Alasannya, selama dinasti politik masih berkuasa maka dianggap selama itu pula sulit bagi kader- kader politik di luar dinasti untuk bisa tampil lebih leluasa menjadi calon gubernur, bupati, dan walikota di seluruh wilayah Banten. Kecenderungan dan semangat untuk memotong akar politik dinasti memang cukup kuat belakangan ini terutama di kalangan elite dan kaum terpelajar.
Kedua, kini sedang tumbuh mindset politik baru bahwa Pilgub Banten haruslah bisa melahirkan pemimpin bukan melahirkan penguasa. Stigma yang dialamatkan kepada dinasti politik Banten selama ini adalah sebagai kelompok keluarga yang produktif melahirkan penguasa wilayah tapi kurang produktif memproduksi pemimpin.
Dalam konsep kepemimpinan politik di Banten ada adagium yang berlaku dan itu mutlak harus ditaati oleh siapapun yang ingin sukses menjadi pemimpin di Banten.
Pertama, seorang pemimpin harus merangkul dan memiliki nilai serta sifat keulamaan (berilmu tinggi dan berahlak mulia) yang dipraktekkan di dalam kehidupan sehari-hari.
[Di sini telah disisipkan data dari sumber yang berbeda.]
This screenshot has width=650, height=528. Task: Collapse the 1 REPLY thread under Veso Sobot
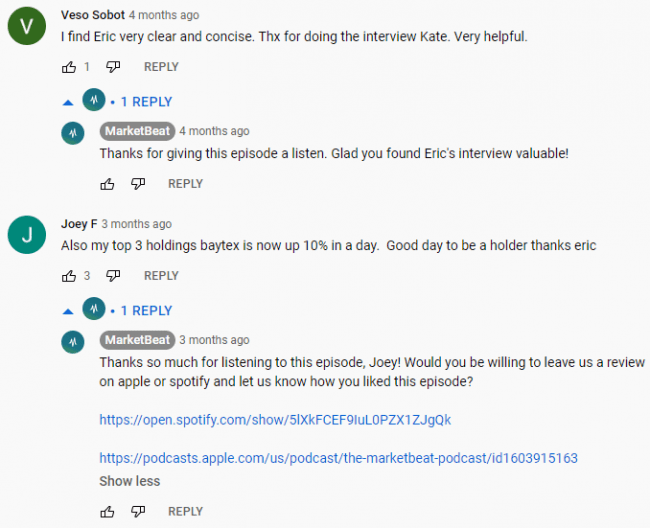pyautogui.click(x=117, y=102)
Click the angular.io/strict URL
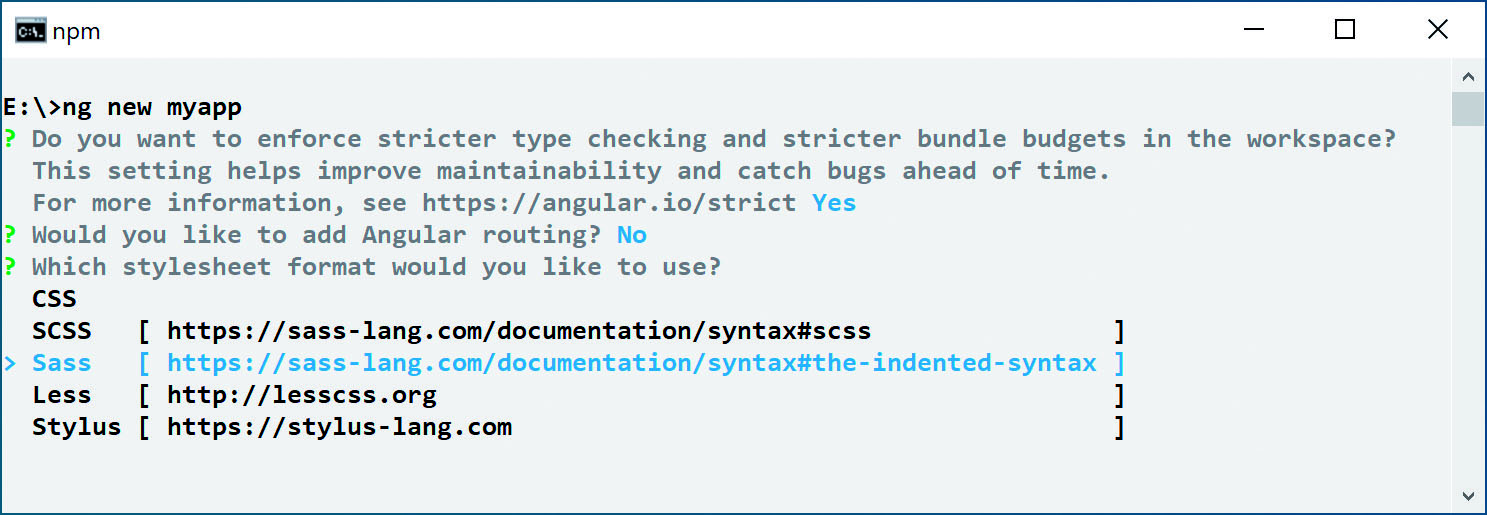Viewport: 1487px width, 515px height. [x=609, y=203]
Kedua, bisa merangkul dan menghargai nilai kearifan kasepuhan, kelompok adat yang konsisten menjaga dan memelihara serta melestarikan keseimbangan hubungan manusia dengan Tuhan dan alam.
Ketiga, merangkul dan menjungjung tinggi nilai-nilai kejawaraan, bersikap gigih, kuat, dan berani dalam membela kebenaran serta melindungi yang lemah.
Ketiganya merupakan satu kesatuan yang tak bisa dipisahkan. Satu saja dilupakan atau tak diindahkan sangat berbahaya, akan sulit meraih sukses sebagaimana dialami oleh gubernur dan para elite Banten sebelumnya.
Pertanyaannya, apakah Airin termasuk figur politisi penguasa? Apakah Airin belum mengindahkan adagium di atas sehingga harus menerima “hukuman” dikepung? Sebuah pertanyaan serius yang perlu kajian lebih dalam.
Yang sekarang menjadi fokus perhatian masyarakat Banten terutama di kalangan konstituen politik adalah, apakah Airin bisa lolos dari kepungan politik Koalisi Indonesia Maju dan maju melanggeng dalam Pilgub Banten?!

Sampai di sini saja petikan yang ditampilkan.